The first problem was that walls built by general contractors typically can’t match the architect’s design within the tight tolerances required for narrow pixel pitch dvLED technology. Spinitar asked Draper® to design and manufacture tailored mounts with enough flexibility to overcome that issue—but not too much adjustability. “Too much adjustability can create a nightmare for the installation techs,” Barlow said. “It really is one of those ‘part-art, part-science’ balancing acts, and Draper® is very good at making difficult elements like this much simpler.”

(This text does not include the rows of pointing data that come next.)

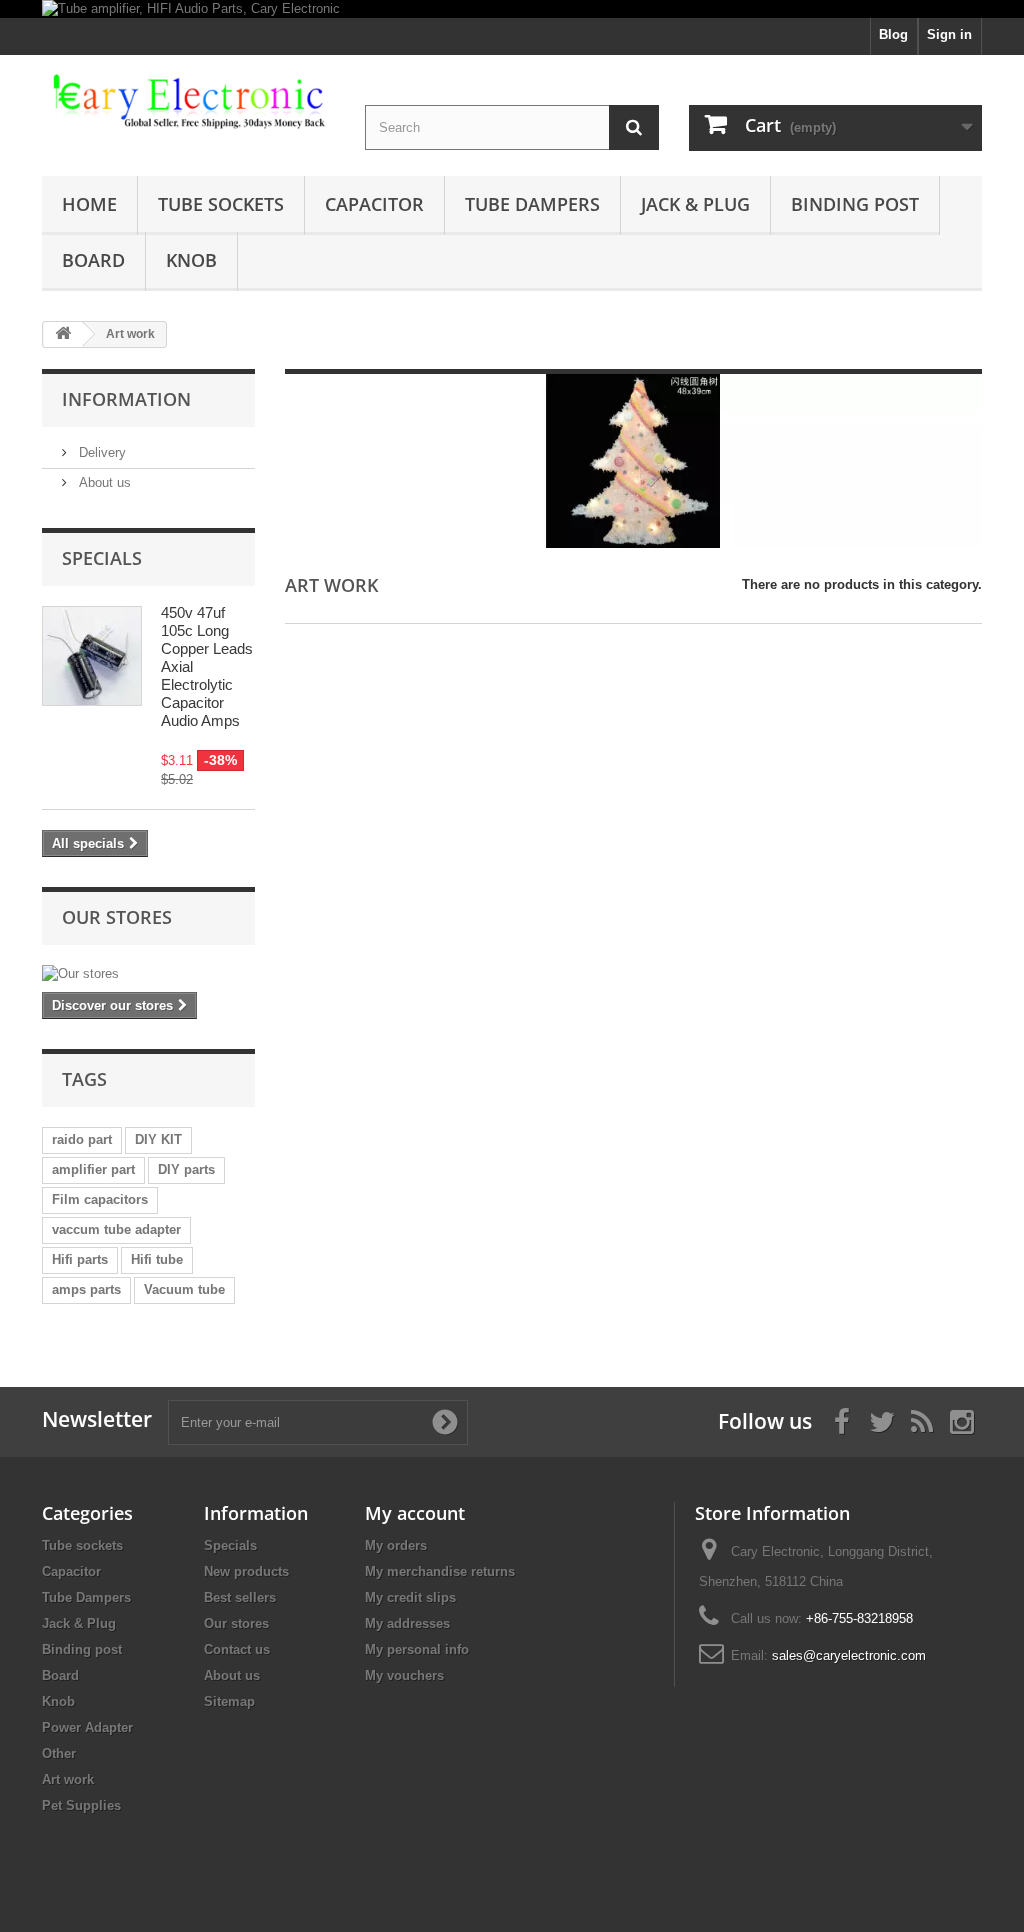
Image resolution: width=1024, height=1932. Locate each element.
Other (59, 1753)
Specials (102, 558)
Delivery (100, 452)
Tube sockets (221, 204)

In the end, the efforts of Draper, Planar, and Spinitar paid off, with a finished auditorium that will provide a peak experience for audiences and presenters alike. “The curved video walls are sized appropriately to provide a full experience, yet not be overwhelming or too busy,” Naimark said. “Video content on the video walls is just spectacular—it’s a great way to bring presentations to life. We are planning to use the space for all kinds of different events.” In addition to the large auditorium space, the Health Futures Center contains research and collaboration space, wet and dry labs, a movement lab, learning studios, classrooms, a simulation lab to provide a real- world environment for learners, and much more. Many of those learning spaces also include Draper® projection screens with TecVision®® ambient light rejecting viewing surfaces. This choice was made to fit in with the collaborative nature of the environment. “In these areas you have students and instructors working together, sharing information, and they need the lights on,” said Steve Cook, consultant relations manager for Draper®. “Fortunately, with the development of screen surfaces with ALR properties, you can do that and avoid the extremely washed-out images of the past.”